As summarized by Fitts⁵² and Allen,⁴⁰ increased [H⁺] does contribute to decreased force production during high intensity muscle contraction (see Fig. 39.1), and there is reasonably good evidence that these effects occur at the level of: (i) impaired Ca²⁺ binding to troponin C, which therefore impairs the ability of actin to form cross-bridges with myosin; (ii) slowing SR Ca²⁺-ATPase activity; (iii) increasing the leak of Ca²⁺ from the SR; (iv) and at key sites of biochemical control within glycogenolysis (decreased glycogen phosphorylase a activity) and glycolysis (decreased phosphofructokinase activity. The latter study also demonstrated an increased reliance on fat metabolism to meet the energy demands of contracting muscle during exercise in humans made acidotic by ingestion of 0.3 g/kg ammonium chloride.²⁴

It may be concluded that intracellular acidosis may have two main effects that, when taken together, are of long-term benefit for muscle function and survival (prevention of destruction resulting from overuse). First, acidification restores the sarcolemmal excitability and contractility resulting from elevated interstitial [K⁺], and the former is very important for cells maintaining the composition of their intracellular environment within physiological limits. Second, the muscle retains the ability to contract while the force and rate of contraction and rates of glycogenolysis / glycolysis are slowed as a result of the acidosis. This in turn slows the demand for energy and the production of acid equivalents, while allowing the animal to continue to move if need be.

Assessment of acid-base balance and factors that affect acid-base regulation

In traditional terms, many of us remember being taught that acid-base balance is represented by the relationships among PCO₂, pH and the HCO₃⁻ in blood plasma. While this is true, using only these three variables provides for only a very limited understanding of the factors that contribute to acid-base imbalances. The approach taken within this chapter is to use a comprehensive, physicochemical approach to identify the causes or origins of acid-base disturbances during exercise, and to discuss how the disturbance is resolved during recovery from exercise.¹³ Several key papers have used this approach in horses.^9,12,53–58

While the traditional variables of acid-base – PCO₂, pH and the HCO₃⁻ – are useful in identifying whether an acid-base disturbance is metabolic or respiratory in nature, they are insufficient to identify the physicochemical origins of the acid-base disturbance. It is nonetheless important for the student of acid-base physiology to be familiar with the concepts presented using the traditional approach, and to be able to use these concepts as an important foundation on which to apply the physicochemical approach. This chapter will emphasize the use of the physicochemical approach as this method provides for a detailed physiological and clinical assessment of acid-base disturbances. It is worth pointing out that the traditional approaches to assessing acid-base status are not incorrect, but rather they were a simplification introduced in the 1960s to make use of readily available and relatively simple measurements of PCO₂ and pH. Technology developed from the 1970s onwards has simplified the measurements of the other important acid-base variables in blood plasma and skeletal muscle, allowing us to take a more comprehensive approach.

Records shown =>
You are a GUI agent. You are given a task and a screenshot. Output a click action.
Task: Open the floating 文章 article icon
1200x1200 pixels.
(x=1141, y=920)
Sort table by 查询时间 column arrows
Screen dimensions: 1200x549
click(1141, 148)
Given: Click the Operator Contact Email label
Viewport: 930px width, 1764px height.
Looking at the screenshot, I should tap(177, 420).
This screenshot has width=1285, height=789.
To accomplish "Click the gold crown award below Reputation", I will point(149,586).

Work task 1 => List every site, as given in the acid-base text, at which increased [H⁺] is said to reduce force production during high intensity muscle contraction.
Work task 2 =>
For each statement, answer yes or no according to the acid-base text, and quote the words that decide it.
(a) The traditional approaches to assessing acid-base status are wrong.
(b) The humans in the cited study became acidotic after ingesting 0.3 g/kg ammonium chloride.
(c) The traditional simplification was introduced in the 1970s.
Work task 3 => Please extend the acid-base text, starting after its final sentence.

Output 1 =>
- Ca²⁺ binding to troponin C, which is impaired, so actin is less able to form cross-bridges with myosin
- SR Ca²⁺-ATPase activity, which is slowed
- the leak of Ca²⁺ from the SR, which is increased
- key sites of biochemical control within glycogenolysis (decreased glycogen phosphorylase a activity) and glycolysis (decreased phosphofructokinase activity)

Output 2 =>
(a) No: "the traditional approaches to assessing acid-base status are not incorrect"
(b) Yes: "in humans made acidotic by ingestion of 0.3 g/kg ammonium chloride"
(c) No: "a simplification introduced in the 1960s"

Output 3 =>
The physicochemical approach presented here was detailed by Peter Stewart.59–62 The foundation for this approach lies on the work of van Slyke and co-workers,^63,64 and builds on the work of many others including Hastings, Dill, Henderson and Siggaard-Anderson.¹³

Physicochemical characteristics refer to those properties and reactions that are physical and chemical in nature; they proceed in the absence of enzymes and life and occur as a result of the physical and chemical properties of the solvent and solute molecules. Also, biochemical reactions, those catalyzed by enzymes, may alter the physicochemical properties of a solution. However, for the purposes of discussing acid-base balance, biochemical reactions may be considered distinct from physicochemical reactions. The main physicochemical reactions are detailed below.

The advantages and disadvantages of the physicochemical approach are listed in Table 39.3. The development and widespread use of ion selective electrodes and combination blood gas–electrolyte analyzers has greatly simplified the process of obtaining the necessary measurements with the accuracy needed to perform detailed assessments of acid-base balance.¹³ The advantages of this approach lie in the ability to quantitatively determine the physical and chemical origins of acid-base disturbances. This is therefore a very powerful approach and an important step towards understanding acid-base physiology and pathophysiology. This approach provides an essential foundation for the effective treatment of pathological acid-base disorders.

Physicochemical determinants of acid-base balance

Prior to detailing the physicochemical reactions that increase [H⁺] within contracting skeletal muscle, it is necessary to provide an introduction to the physicochemical system of acid-base balance. This approach is founded on three underlying physical premises:

1. A dissociated proton molecule (H⁺) is only in physical existence for a fleeting instance of time, approximately 10⁻⁵ second. The proton is highly reactive, associating briefly with negative charges on proteins, ⁻OH molecules, HCO₃⁻ molecules and amino acids to name a few. The proton is therefore very unlike inorganic electrolytes such as Na⁺, K⁺ and Cl⁻ that are relatively unreactive.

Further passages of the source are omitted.